Old photo showing the erection of a telephone poleMany Irish navvies (from “navigator”) were involved in building the Vale of Clwyd Railway, including St Asaph station, in the 1850s. Some took up this hard, dangerous work and its nomadic lifestyle after fleeing Ireland’s 1845 potato famine but many Irishmen had been employed in Great Britain in large numbers on earlier construction projects, including digging canals (before the railway age).

The photo of Irish Square in 1906 shows a single-storey white building. This was the common lodging house, run by a giant of a man called Jack Boyce. It was nicknamed the “Hotel de Fourpence”, since a room cost 4d a night. The price included a portion of soup from the dolly tub, a large vessel intended for washing clothes, but no bed. Lodgers had to sleep on the floor.

According to police records from 1880, there were three brothels in Irish Square – despite the proximity of the cathedral and, in Chester Street, the police station, law court and Catholic church.
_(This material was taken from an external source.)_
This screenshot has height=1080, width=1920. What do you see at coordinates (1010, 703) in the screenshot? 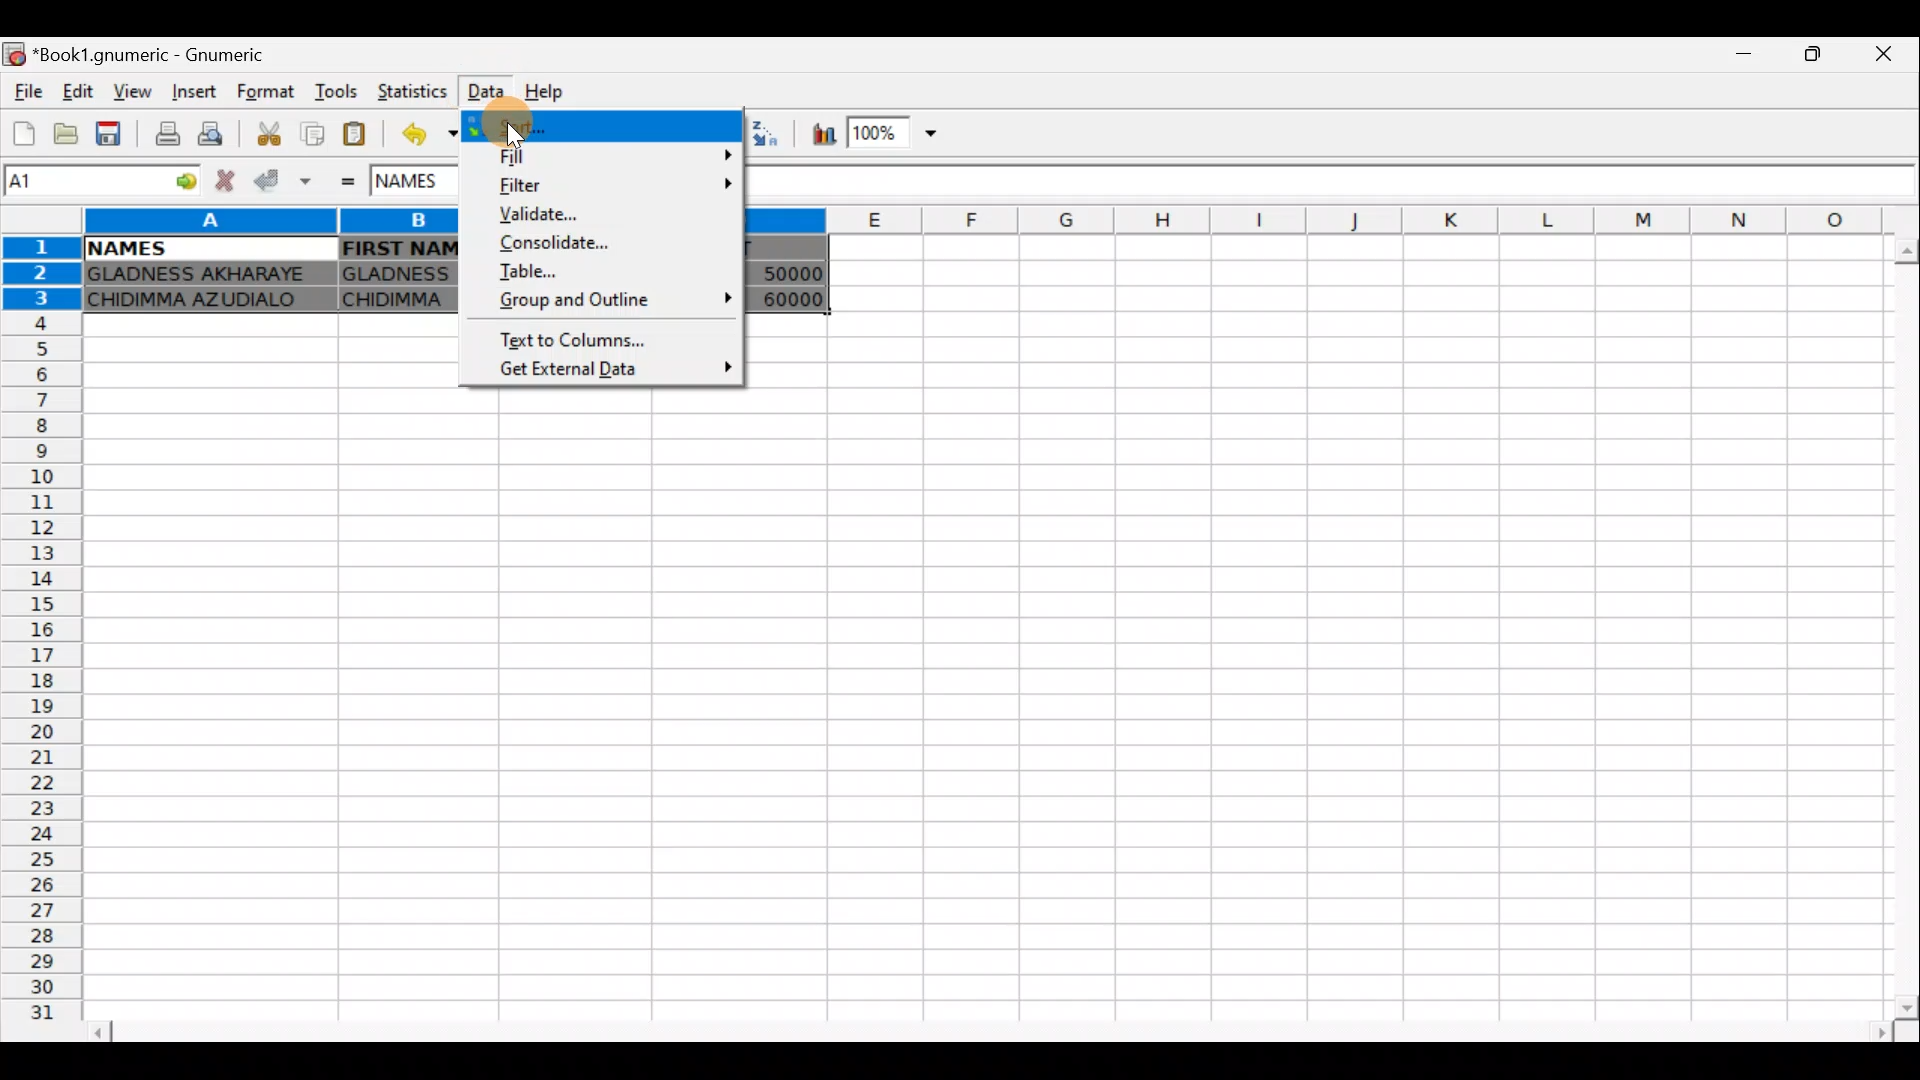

The photo is captioned “The telephone pole” and probably records the arrival of St Asaph’s first telephone pole. Butcher WM Williams is thought to have been the first person in the city to own a phone.

Irish Square was cleared soon afterwards and new offices built for St Asaph City Council. The municipal building was extended at the rear in the 1990s and is now occupied by Salisbury & Co.